Stored records:
------------------------------------

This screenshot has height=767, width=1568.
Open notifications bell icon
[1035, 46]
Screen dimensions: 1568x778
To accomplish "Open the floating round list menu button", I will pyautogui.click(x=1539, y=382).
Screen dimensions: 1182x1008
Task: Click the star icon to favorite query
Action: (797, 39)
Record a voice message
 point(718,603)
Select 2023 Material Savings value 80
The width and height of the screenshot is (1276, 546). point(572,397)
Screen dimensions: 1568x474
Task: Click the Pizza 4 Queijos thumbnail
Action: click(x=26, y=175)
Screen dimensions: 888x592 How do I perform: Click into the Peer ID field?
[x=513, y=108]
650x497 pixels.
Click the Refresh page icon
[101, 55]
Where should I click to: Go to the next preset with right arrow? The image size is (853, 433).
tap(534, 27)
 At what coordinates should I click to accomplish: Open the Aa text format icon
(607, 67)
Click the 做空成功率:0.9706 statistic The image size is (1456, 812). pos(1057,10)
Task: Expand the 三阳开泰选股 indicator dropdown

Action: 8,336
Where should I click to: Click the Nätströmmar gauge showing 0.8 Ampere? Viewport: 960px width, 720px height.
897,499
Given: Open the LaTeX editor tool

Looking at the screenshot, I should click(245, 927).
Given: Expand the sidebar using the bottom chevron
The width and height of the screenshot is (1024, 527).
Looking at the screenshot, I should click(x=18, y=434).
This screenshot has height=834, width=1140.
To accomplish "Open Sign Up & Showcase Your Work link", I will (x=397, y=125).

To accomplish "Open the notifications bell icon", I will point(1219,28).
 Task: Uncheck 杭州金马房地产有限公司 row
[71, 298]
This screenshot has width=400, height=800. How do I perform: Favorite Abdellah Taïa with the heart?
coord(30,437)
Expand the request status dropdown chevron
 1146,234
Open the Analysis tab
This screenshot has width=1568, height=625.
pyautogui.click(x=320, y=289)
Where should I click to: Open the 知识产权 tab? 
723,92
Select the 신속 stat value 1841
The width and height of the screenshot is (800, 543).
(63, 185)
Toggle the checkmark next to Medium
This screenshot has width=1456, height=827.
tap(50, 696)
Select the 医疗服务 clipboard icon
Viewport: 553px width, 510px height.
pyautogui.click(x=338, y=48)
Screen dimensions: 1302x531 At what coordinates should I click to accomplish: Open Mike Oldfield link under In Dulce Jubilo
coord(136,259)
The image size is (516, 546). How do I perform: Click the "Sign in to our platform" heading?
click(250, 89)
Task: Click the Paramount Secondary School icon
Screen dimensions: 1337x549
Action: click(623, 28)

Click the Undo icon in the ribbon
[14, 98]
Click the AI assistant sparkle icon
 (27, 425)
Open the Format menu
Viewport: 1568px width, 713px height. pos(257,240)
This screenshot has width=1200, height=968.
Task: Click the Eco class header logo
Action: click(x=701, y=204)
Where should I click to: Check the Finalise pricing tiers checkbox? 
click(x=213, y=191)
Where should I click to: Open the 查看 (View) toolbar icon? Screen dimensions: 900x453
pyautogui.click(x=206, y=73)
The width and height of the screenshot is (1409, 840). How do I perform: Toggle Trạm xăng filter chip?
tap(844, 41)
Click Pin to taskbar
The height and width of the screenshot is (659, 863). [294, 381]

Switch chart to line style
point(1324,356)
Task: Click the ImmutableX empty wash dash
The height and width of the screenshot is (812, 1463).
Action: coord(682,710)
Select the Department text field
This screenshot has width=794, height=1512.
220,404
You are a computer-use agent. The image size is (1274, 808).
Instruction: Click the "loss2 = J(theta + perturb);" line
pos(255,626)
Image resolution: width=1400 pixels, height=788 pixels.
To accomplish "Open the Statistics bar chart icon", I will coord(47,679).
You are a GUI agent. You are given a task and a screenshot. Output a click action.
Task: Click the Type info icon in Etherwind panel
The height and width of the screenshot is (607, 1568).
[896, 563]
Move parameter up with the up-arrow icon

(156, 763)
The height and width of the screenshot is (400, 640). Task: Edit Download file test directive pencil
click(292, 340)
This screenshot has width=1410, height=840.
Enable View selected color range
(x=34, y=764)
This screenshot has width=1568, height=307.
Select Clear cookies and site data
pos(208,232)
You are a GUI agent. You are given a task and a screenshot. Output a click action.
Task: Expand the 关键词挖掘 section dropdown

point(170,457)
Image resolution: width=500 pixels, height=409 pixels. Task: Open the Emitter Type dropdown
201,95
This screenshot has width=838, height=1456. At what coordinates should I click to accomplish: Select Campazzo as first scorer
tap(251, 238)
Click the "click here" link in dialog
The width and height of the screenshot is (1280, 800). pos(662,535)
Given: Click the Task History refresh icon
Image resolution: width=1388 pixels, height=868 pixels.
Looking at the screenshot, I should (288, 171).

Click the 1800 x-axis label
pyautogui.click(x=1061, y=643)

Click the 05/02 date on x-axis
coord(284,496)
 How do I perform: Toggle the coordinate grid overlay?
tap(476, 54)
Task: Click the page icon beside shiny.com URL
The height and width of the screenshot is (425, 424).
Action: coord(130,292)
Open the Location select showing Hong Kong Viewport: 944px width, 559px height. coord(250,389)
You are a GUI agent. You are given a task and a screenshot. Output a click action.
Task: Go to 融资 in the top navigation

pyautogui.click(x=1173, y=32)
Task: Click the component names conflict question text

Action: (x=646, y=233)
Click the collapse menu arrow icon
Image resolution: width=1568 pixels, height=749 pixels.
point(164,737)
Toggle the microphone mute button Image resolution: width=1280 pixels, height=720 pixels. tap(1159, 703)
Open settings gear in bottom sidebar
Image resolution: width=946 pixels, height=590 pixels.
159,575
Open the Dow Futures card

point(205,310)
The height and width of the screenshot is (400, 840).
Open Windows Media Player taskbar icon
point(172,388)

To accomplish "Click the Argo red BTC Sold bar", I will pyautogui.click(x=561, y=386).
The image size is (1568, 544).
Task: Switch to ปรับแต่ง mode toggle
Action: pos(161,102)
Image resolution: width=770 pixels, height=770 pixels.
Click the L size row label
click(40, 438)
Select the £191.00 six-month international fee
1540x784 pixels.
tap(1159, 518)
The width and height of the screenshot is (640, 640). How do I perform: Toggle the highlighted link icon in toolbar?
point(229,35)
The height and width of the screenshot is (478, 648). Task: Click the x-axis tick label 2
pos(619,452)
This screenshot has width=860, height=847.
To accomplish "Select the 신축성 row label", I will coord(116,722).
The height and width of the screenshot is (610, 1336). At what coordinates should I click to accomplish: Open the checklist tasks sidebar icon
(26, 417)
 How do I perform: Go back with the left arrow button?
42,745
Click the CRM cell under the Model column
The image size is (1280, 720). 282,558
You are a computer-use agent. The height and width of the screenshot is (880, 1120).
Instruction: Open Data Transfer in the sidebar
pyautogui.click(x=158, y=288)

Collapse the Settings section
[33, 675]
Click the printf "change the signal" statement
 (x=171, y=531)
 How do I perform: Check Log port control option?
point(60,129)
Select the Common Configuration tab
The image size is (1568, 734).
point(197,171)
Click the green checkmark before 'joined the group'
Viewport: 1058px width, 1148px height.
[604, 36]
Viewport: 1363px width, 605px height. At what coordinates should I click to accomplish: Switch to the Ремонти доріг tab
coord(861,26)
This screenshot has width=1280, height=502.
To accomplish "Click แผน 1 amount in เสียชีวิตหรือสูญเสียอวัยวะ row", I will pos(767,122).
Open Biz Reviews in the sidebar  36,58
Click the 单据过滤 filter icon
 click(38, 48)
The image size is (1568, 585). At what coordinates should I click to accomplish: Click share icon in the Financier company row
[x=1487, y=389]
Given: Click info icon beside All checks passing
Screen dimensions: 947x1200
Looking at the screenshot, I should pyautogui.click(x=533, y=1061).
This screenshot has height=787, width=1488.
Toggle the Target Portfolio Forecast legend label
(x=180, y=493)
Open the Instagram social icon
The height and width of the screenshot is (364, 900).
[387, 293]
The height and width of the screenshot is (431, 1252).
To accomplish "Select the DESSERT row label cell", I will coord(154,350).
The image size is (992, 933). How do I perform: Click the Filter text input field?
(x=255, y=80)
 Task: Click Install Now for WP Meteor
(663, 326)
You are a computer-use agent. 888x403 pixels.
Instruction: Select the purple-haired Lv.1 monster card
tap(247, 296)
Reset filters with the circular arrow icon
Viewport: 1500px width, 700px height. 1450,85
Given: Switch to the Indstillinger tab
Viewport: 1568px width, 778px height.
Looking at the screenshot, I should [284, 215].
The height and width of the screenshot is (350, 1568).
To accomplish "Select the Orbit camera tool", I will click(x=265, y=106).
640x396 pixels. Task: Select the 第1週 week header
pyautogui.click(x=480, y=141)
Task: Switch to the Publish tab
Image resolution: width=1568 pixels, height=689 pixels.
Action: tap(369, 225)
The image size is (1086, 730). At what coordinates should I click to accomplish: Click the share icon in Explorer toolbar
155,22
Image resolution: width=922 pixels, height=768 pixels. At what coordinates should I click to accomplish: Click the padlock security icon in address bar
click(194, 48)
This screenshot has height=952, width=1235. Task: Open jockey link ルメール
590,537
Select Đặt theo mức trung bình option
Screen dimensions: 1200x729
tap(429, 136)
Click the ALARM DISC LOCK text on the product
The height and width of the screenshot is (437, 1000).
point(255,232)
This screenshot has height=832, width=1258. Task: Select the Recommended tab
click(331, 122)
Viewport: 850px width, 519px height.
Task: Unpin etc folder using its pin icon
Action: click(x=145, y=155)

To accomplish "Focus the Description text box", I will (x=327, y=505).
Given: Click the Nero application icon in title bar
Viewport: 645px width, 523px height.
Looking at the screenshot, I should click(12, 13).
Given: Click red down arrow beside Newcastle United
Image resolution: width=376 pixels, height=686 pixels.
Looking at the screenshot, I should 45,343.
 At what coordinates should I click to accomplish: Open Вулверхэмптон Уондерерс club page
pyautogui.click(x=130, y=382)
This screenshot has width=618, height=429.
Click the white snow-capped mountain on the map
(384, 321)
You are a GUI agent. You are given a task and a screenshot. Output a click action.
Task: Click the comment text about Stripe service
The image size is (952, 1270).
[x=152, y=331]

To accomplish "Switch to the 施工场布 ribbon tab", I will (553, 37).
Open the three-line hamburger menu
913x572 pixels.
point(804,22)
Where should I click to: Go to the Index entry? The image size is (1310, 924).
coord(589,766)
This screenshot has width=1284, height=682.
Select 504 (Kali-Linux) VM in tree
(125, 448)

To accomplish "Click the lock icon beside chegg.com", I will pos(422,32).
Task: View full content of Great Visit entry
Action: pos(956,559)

------------------------------------

### EXERCISE REQUIREMENTS
From the records above, extract exactly and only the lines that begin at the line with "This screenshot has width=838, height=1456." and stop after the line with "Image resolution: width=770".

### EXERCISE RESULT
This screenshot has width=838, height=1456. At what coordinates should I click to accomplish: Select Campazzo as first scorer
tap(251, 238)
Click the "click here" link in dialog
The width and height of the screenshot is (1280, 800). pos(662,535)
Given: Click the Task History refresh icon
Image resolution: width=1388 pixels, height=868 pixels.
Looking at the screenshot, I should (288, 171).

Click the 1800 x-axis label
pyautogui.click(x=1061, y=643)

Click the 05/02 date on x-axis
coord(284,496)
 How do I perform: Toggle the coordinate grid overlay?
tap(476, 54)
Task: Click the page icon beside shiny.com URL
The height and width of the screenshot is (425, 424).
Action: coord(130,292)
Open the Location select showing Hong Kong Viewport: 944px width, 559px height. coord(250,389)
You are a GUI agent. You are given a task and a screenshot. Output a click action.
Task: Go to 融资 in the top navigation

pyautogui.click(x=1173, y=32)
Task: Click the component names conflict question text

Action: (x=646, y=233)
Click the collapse menu arrow icon
Image resolution: width=1568 pixels, height=749 pixels.
point(164,737)
Toggle the microphone mute button Image resolution: width=1280 pixels, height=720 pixels. tap(1159, 703)
Open settings gear in bottom sidebar
Image resolution: width=946 pixels, height=590 pixels.
159,575
Open the Dow Futures card

point(205,310)
The height and width of the screenshot is (400, 840).
Open Windows Media Player taskbar icon
point(172,388)

To accomplish "Click the Argo red BTC Sold bar", I will pyautogui.click(x=561, y=386).
The image size is (1568, 544).
Task: Switch to ปรับแต่ง mode toggle
Action: pos(161,102)
Image resolution: width=770 pixels, height=770 pixels.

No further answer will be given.